Protection on paper means nothing if you don't know what you're protecting or how it's changing. The clans need to understand their own forest to manage it well. And if they want to access conservation financing—biodiversity credits, for instance—they need baseline data. Right now they have almost none.
The toy penguin test seems almost whimsical. What's really happening there?
It's the opposite of whimsical. They're solving a real technical problem: camera traps are expensive and the data they collect is only useful if the cameras are positioned correctly. The penguin lets them test without wasting film or battery on bad angles. It's practical problem-solving.
You mentioned mistrust. How deep does that go?

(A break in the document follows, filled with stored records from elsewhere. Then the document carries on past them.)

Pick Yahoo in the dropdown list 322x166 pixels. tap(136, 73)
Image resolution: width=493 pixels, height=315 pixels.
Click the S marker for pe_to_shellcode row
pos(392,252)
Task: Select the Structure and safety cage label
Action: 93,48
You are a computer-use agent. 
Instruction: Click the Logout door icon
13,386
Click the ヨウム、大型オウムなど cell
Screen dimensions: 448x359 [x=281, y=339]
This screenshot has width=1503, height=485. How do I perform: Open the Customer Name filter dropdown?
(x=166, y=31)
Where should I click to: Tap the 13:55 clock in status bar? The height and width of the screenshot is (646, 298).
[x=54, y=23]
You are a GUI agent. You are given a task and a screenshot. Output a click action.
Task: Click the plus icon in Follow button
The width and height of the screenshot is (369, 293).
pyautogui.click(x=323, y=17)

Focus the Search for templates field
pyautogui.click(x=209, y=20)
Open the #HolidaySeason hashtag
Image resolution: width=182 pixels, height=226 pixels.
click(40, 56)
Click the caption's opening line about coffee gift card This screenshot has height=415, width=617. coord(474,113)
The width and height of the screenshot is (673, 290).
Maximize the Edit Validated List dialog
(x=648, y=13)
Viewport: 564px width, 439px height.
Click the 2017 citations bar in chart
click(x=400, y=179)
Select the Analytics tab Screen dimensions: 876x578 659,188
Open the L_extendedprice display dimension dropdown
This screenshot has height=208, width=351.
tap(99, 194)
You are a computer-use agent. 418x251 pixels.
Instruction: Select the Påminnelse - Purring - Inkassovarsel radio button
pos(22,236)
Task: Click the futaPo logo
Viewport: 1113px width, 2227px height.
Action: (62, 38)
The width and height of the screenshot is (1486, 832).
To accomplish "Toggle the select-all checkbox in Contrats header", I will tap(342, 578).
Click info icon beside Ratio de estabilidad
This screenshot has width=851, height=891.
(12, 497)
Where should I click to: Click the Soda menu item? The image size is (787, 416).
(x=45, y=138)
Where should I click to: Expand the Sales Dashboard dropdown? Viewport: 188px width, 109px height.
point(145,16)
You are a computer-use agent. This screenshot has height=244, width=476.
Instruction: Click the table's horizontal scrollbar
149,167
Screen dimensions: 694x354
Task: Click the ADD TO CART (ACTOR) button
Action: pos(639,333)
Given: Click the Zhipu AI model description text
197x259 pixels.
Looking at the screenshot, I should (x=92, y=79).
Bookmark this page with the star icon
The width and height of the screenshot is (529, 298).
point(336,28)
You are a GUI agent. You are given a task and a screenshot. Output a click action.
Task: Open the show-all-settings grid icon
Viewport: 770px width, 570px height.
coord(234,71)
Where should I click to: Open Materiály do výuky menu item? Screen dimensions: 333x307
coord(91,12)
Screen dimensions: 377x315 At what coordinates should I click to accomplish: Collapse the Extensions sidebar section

Deep enough that people thought our media team was there to photograph butterflies to sell them. That's not suspicion born from nowhere. Researchers have come, gathered information, left, and the communities never saw benefit. Information became currency that flowed out but not back.
So training local youth as Biodiversity Team Leaders—is that just optics, or does it actually change the power dynamic?
It changes the structure. When your own young people are doing the fieldwork, analyzing the data, storing it on a local network, the knowledge doesn't leave. It stays. They become the experts about their own forest, not subjects of someone else's study.
But Harrison said you need twenty years of data to understand population trends. Isn't that a long time to wait?
It is. But he also said the process itself—the training, the awareness, the capacity building—has its own value. You're not just collecting data. You're building a generation of people who understand their landscape and can make decisions about it.
What happens to all that data—1.5 terabytes a month?
That's the question they're still wrestling with. How do you make that useful to a community? Raw data is just noise. You have to translate it into something meaningful, something that helps people make decisions about their land.